Task objective
Copy out all of the data below, requests included, and shift every coordinate in the answers by adding -14 to each number. Leave the pictures out of your copy.
»»
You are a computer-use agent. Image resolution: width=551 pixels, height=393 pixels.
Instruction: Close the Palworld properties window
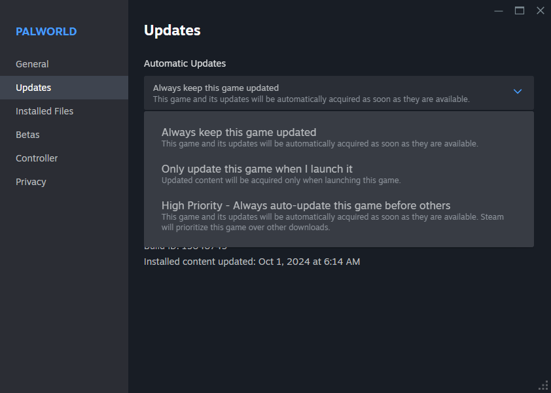pyautogui.click(x=541, y=11)
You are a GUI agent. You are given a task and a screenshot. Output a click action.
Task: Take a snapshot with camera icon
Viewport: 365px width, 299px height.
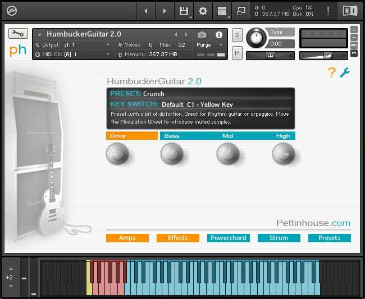pyautogui.click(x=202, y=35)
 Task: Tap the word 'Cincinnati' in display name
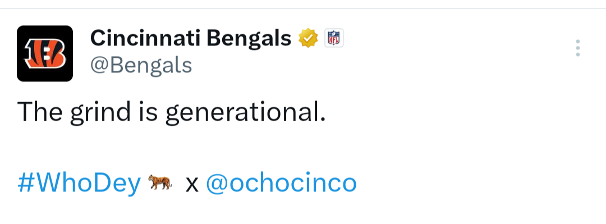tap(145, 38)
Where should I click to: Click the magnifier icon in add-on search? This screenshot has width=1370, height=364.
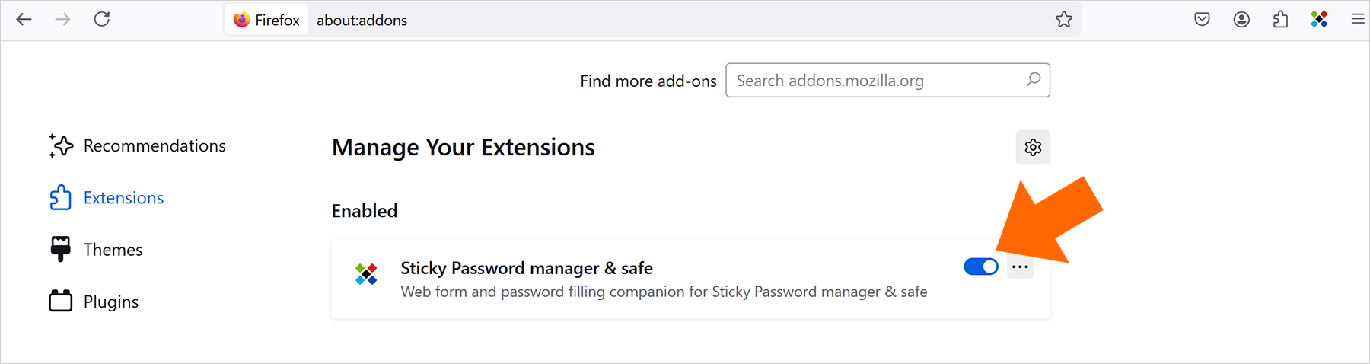pos(1033,79)
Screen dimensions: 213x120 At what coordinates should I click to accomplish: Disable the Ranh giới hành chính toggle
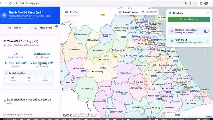[206, 31]
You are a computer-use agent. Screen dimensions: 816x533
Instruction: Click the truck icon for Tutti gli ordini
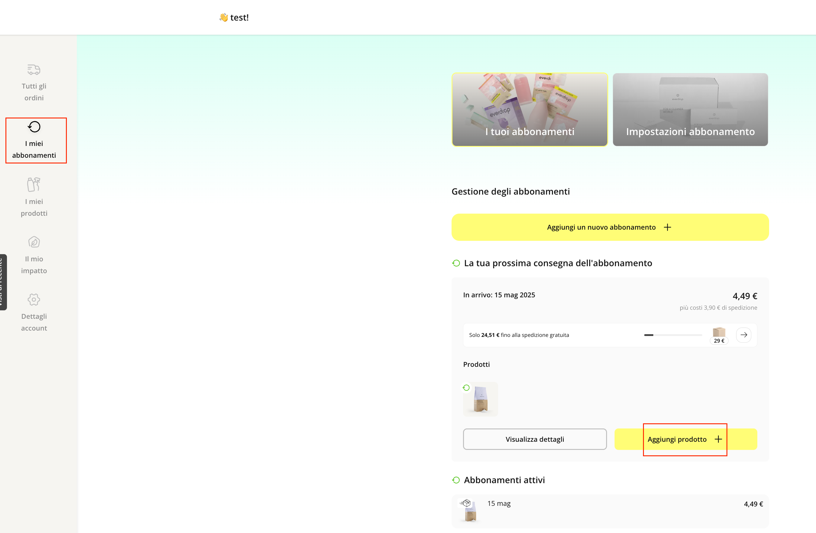pos(34,70)
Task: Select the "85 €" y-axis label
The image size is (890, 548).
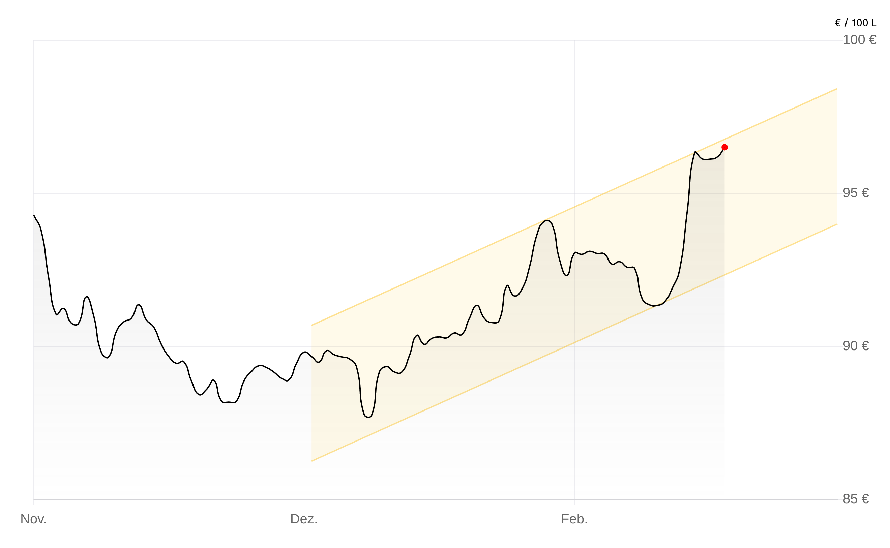Action: (x=855, y=499)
««
Worked solution
You are a computer-use agent. Image resolution: width=551 pixels, height=393 pixels.
Instruction: Close the Palworld properties window
pyautogui.click(x=527, y=-3)
You are a GUI agent. You are given a task and a screenshot. Output a click action.
Task: Take a snapshot with camera icon
Viewport: 365px width, 299px height.
pyautogui.click(x=188, y=21)
 Task: Tap the word 'Cincinnati' in display name
tap(131, 24)
Where should I click to: Click the magnifier icon in add-on search? This screenshot has width=1370, height=364.
pos(1019,65)
Screen dimensions: 213x120 At what coordinates should I click to accomplish: Disable the Ranh giới hành chính toggle
[192, 17]
You are a computer-use agent. Screen dimensions: 816x533
Instruction: Click the truck icon for Tutti gli ordini
pos(20,56)
Task: Select the "85 €" y-axis label
The image size is (890, 548).
Action: (x=841, y=485)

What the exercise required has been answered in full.